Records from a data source

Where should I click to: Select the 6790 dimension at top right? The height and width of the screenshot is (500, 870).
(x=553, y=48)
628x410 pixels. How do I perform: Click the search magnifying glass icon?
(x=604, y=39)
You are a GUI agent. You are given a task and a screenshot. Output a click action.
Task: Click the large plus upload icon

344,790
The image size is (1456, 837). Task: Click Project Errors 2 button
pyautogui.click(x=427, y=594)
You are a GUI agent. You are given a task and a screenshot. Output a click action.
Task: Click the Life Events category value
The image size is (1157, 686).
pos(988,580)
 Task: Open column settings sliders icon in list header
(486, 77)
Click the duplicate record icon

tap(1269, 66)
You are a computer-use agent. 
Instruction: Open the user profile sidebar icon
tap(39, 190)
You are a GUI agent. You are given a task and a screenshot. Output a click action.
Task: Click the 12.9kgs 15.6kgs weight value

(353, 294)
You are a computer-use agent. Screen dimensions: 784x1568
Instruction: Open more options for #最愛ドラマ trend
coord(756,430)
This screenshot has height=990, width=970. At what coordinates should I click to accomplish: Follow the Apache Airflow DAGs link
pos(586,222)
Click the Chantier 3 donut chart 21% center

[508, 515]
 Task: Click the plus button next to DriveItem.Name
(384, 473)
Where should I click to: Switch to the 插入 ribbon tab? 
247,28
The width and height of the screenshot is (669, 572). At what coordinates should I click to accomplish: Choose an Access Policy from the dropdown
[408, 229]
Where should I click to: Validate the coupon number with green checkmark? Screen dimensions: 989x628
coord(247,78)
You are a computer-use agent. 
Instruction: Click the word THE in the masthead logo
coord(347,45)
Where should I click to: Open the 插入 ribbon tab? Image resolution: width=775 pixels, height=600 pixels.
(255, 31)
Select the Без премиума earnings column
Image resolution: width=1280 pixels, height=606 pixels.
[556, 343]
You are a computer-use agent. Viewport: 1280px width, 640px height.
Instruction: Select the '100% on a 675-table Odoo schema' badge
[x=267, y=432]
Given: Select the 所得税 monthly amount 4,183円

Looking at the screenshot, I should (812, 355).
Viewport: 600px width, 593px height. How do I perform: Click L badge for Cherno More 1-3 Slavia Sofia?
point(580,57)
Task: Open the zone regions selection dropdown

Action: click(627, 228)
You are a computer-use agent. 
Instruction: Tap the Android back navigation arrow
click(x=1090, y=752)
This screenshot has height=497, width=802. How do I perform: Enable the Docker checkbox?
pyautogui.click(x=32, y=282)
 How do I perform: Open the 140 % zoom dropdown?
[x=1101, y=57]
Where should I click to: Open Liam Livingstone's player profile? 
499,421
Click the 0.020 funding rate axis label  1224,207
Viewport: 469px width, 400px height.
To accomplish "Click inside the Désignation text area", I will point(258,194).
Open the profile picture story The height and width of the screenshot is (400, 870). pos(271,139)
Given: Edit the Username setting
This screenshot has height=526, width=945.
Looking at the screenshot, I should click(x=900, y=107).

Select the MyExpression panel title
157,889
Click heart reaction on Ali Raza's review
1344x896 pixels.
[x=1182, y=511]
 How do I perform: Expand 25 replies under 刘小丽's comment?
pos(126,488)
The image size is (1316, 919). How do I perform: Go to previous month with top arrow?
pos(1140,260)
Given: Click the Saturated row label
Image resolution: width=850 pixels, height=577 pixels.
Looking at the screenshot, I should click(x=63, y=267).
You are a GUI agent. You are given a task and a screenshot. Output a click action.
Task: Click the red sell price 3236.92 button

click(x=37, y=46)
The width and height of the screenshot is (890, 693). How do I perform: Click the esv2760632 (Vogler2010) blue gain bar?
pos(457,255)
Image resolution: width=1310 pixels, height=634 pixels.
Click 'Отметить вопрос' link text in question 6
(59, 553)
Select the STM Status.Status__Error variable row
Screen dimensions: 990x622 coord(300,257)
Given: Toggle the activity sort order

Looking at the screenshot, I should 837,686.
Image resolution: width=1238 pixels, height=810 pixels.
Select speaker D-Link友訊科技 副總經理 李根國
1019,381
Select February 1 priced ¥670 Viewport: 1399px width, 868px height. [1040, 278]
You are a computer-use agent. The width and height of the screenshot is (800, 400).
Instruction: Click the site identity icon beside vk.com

TASK TO CARRY OUT: Your reply should be a single number: how many lines in the entries above hold the string "label".

FINISHED TASK: 2